> **RECORD EXTRACTS**:

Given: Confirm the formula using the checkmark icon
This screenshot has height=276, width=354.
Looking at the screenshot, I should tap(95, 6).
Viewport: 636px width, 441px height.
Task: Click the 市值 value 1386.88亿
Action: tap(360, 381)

> **TASK STATEMENT**:
Please repeat the entries above exactly as they read.

> **COMPLETED EXERCISE**:
Given: Confirm the formula using the checkmark icon
This screenshot has height=276, width=354.
Looking at the screenshot, I should tap(95, 6).
Viewport: 636px width, 441px height.
Task: Click the 市值 value 1386.88亿
Action: tap(360, 381)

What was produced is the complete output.